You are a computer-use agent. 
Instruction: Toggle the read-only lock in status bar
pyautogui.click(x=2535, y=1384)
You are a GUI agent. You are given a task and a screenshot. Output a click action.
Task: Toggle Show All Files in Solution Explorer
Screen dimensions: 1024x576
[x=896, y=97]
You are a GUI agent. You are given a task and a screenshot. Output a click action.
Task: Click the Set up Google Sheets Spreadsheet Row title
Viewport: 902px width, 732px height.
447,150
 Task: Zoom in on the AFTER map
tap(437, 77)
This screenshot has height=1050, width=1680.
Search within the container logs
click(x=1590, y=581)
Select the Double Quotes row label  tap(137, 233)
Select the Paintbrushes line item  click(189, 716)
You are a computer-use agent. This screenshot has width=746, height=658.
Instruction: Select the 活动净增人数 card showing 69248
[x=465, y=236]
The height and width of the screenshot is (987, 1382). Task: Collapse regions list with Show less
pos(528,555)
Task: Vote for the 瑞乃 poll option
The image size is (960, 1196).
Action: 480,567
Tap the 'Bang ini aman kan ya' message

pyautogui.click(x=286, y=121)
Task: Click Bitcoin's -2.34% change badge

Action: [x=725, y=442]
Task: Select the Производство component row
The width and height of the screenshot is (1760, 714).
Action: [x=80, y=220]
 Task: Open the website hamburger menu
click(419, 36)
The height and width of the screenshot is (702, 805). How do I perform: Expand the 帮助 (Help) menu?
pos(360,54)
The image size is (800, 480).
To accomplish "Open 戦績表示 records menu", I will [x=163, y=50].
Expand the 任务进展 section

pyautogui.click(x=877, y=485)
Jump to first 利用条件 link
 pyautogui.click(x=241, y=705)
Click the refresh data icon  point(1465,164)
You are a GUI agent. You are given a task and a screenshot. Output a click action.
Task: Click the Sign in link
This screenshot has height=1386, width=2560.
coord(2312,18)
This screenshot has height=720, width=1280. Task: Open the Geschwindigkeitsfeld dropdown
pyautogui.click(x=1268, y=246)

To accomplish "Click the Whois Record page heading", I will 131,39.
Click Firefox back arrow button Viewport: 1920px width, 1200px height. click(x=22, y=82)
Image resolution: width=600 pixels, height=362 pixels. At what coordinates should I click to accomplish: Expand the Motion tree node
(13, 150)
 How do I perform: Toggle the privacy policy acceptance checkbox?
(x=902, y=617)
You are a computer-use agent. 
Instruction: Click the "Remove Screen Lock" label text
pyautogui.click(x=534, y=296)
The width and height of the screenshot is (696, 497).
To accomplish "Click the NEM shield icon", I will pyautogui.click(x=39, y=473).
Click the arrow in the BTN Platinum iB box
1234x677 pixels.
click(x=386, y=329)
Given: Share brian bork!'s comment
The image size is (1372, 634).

- [TASK REQUIREMENTS] Can you output all of the records above again, word for word?

- [TASK RESULT]
You are a computer-use agent. 
Instruction: Toggle the read-only lock in status bar
pyautogui.click(x=2535, y=1384)
You are a GUI agent. You are given a task and a screenshot. Output a click action.
Task: Toggle Show All Files in Solution Explorer
Screen dimensions: 1024x576
[x=896, y=97]
You are a GUI agent. You are given a task and a screenshot. Output a click action.
Task: Click the Set up Google Sheets Spreadsheet Row title
Viewport: 902px width, 732px height.
447,150
 Task: Zoom in on the AFTER map
tap(437, 77)
This screenshot has height=1050, width=1680.
Search within the container logs
click(x=1590, y=581)
Select the Double Quotes row label  tap(137, 233)
Select the Paintbrushes line item  click(189, 716)
You are a computer-use agent. This screenshot has width=746, height=658.
Instruction: Select the 活动净增人数 card showing 69248
[x=465, y=236]
The height and width of the screenshot is (987, 1382). Task: Collapse regions list with Show less
pos(528,555)
Task: Vote for the 瑞乃 poll option
The image size is (960, 1196).
Action: 480,567
Tap the 'Bang ini aman kan ya' message

pyautogui.click(x=286, y=121)
Task: Click Bitcoin's -2.34% change badge

Action: [x=725, y=442]
Task: Select the Производство component row
The width and height of the screenshot is (1760, 714).
Action: [x=80, y=220]
 Task: Open the website hamburger menu
click(419, 36)
The height and width of the screenshot is (702, 805). How do I perform: Expand the 帮助 (Help) menu?
pos(360,54)
The image size is (800, 480).
To accomplish "Open 戦績表示 records menu", I will [x=163, y=50].
Expand the 任务进展 section

pyautogui.click(x=877, y=485)
Jump to first 利用条件 link
 pyautogui.click(x=241, y=705)
Click the refresh data icon  point(1465,164)
You are a GUI agent. You are given a task and a screenshot. Output a click action.
Task: Click the Sign in link
This screenshot has height=1386, width=2560.
coord(2312,18)
This screenshot has height=720, width=1280. Task: Open the Geschwindigkeitsfeld dropdown
pyautogui.click(x=1268, y=246)

To accomplish "Click the Whois Record page heading", I will 131,39.
Click Firefox back arrow button Viewport: 1920px width, 1200px height. click(x=22, y=82)
Image resolution: width=600 pixels, height=362 pixels. At what coordinates should I click to accomplish: Expand the Motion tree node
(13, 150)
 How do I perform: Toggle the privacy policy acceptance checkbox?
(x=902, y=617)
You are a computer-use agent. 
Instruction: Click the "Remove Screen Lock" label text
pyautogui.click(x=534, y=296)
The width and height of the screenshot is (696, 497).
To accomplish "Click the NEM shield icon", I will pyautogui.click(x=39, y=473).
Click the arrow in the BTN Platinum iB box
1234x677 pixels.
click(x=386, y=329)
Given: Share brian bork!'s comment
The image size is (1372, 634).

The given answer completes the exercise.